Both the shortcomings and frightening possibilities of the internet are highlighted in The Stranger. At its heart lies a young woman who endeavours to expose people’s secrets to their friends and family in order to “release them from’’ the others’ lies, and fulfil her ‘mission’ – namely to destroy the deceit which encompassed her young life. The stranger’s mission is based in her flat, more specifically, on her computers, where she compiles evidence of one’s secrets and lies in order to expose them. 

By opening up one lie, The Stranger reveals a whole community connected by and built upon a web of deceit. Throughout the story, the fact of our own ignorance towards the lives of others is highlighted in her unveiling the secret realities of people’s lives.

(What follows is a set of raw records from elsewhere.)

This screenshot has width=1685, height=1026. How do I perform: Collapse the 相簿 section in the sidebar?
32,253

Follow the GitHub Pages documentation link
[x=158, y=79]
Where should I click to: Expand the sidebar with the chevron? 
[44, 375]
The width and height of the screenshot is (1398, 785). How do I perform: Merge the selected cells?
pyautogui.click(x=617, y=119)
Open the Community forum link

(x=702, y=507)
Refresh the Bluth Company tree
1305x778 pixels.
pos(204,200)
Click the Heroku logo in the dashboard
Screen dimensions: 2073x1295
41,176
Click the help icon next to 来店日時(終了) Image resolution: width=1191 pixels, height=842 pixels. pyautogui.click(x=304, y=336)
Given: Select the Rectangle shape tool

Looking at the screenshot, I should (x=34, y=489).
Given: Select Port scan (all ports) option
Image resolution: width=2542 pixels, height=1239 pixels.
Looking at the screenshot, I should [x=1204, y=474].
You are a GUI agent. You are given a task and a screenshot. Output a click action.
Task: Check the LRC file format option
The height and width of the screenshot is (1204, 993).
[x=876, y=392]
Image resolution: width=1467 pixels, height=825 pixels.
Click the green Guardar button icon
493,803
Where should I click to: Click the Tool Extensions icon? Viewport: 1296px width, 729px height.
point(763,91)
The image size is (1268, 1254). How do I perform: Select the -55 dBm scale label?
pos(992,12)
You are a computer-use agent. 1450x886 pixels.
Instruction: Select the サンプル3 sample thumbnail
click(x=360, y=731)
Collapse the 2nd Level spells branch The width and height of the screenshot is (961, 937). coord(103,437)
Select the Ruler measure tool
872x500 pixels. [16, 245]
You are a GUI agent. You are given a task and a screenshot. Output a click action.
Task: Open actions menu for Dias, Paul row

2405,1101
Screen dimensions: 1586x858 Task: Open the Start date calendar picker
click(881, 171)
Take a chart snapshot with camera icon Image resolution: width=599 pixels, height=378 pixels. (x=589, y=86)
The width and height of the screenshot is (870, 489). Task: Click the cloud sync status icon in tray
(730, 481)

Adam Price discovers his wife faked their last pregnancy and subsequent miscarraige. He also discovers that a man, who he has been defending his right to stay in his home for years, has really been protecting his house to ensure his wife’s murdered body stays stashed in the wall. A local policeman discovers his wife has been deliberately poisoning their daughter for years with rat poison by mixing it into her food and medicines. In the end, the narrative climaxes with the discovery that Price’s neighbour had been stealing money from the local football club to maintain his lavish lifestyle, and had gone so far as to murder Price’s wife to keep this secret.

These lies are all eventually untangled as a result of The Stranger’s mission to reveal the deceit which her adolescence had taught her to notice. The relative ease with which she gathers this information (and uncovers even more than she expects), is testament to the stark reality of our abilities to delve into people’s lives online. It reminds us that nothing we do online is untraceable, no matter how tight our security. 

In the end, ‘The Stranger’ puts it best – “The internet makes us all think we’re anonymous – but we’re not. It’s all there if you know where to look”. 

Fictional or not, the premise of Coben’s tale is all too imaginable in an age where we are both the most connected and most exposed.

The Stranger is available to stream on Netflix.